Her awkward effort to interview an older worker is cut short by a wary waitress, who suspects scrutiny, then recognizes Juniper as the writer accused of stealing Athena Liu’s work. The waitress ejects her, and Juniper leaves humiliated, out twenty dollars and no closer to a story. The episode reinforces her creative paralysis and public stigma.

Weeks later, Brett presses for momentum and suggests IP work through Snowglobe.
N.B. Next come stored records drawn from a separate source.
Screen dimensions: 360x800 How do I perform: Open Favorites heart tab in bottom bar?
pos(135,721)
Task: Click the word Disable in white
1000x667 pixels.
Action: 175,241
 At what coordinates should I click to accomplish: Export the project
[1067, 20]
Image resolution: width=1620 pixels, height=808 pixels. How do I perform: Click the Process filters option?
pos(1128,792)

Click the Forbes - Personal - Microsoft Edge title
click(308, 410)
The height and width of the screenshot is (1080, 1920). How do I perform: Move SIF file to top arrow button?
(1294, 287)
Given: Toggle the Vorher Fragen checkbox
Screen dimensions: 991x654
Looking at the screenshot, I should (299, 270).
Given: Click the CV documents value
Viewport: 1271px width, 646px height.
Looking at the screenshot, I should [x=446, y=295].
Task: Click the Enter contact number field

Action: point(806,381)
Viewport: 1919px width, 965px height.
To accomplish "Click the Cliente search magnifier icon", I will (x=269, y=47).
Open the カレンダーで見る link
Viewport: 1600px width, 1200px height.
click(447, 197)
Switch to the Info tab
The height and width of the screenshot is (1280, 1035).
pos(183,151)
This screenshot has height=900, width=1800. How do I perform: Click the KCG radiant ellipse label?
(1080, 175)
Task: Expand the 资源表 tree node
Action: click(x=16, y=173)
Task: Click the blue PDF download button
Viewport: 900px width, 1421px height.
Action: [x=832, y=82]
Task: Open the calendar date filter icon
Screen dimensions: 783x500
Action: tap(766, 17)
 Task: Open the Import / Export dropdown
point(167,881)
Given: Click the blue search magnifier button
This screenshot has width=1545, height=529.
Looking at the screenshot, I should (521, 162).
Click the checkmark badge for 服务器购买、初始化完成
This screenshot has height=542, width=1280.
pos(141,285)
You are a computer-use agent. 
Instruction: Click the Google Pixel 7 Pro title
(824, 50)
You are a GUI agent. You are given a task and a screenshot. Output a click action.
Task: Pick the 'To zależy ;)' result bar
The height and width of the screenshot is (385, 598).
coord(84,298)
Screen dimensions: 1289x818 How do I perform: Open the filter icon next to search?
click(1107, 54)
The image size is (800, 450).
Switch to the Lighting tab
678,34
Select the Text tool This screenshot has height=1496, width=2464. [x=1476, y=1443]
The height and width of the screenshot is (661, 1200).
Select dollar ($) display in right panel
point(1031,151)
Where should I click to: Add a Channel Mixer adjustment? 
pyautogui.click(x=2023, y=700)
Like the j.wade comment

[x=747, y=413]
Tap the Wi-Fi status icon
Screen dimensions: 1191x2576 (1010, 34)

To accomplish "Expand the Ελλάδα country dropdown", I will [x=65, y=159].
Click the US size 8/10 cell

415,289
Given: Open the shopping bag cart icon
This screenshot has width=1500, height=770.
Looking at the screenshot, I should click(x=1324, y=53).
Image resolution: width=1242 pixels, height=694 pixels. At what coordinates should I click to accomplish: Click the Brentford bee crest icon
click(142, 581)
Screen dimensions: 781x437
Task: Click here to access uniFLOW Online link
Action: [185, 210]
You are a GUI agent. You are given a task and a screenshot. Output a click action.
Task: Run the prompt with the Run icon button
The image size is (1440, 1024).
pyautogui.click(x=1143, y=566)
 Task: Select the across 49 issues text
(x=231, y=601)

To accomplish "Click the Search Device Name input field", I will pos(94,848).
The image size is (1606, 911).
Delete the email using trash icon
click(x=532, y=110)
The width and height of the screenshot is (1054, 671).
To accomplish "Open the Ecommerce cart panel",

After signing an NDA, Juniper hears their pitch: a Handmaid’s Tale–style dystopia inspired by China’s one-child policy, with women bred and sold. Seeing cultural land mines and cynicism, she refuses despite promises of marketability. (Later, another author will sign to write a similar project.)

Who Appears

  • Juniper (June) Hayward
    Protagonist; reviled online but selling well; considers quitting, fails to find ideas, is ejected from a Chinatown restaurant, and rejects an exploitative IP pitch.
  • Brett
    Juniper’s agent; urges momentum, proposes Snowglobe IP work, secures an NDA, and pitches a one-child-policy dystopia Juniper refuses.
  • Waitress at Mr. Shen’s Dumplings
    Suspicious of Juniper’s questioning, recognizes her from the plagiarism scandal, confronts her, and kicks her out.
  • Older restaurant worker
    Briefly chats about life and his daughter at GW before being pulled away; highlights Juniper’s clumsy probing.
  • Daniella
    Juniper’s editor; offstage pressure point as Juniper has nothing new to submit.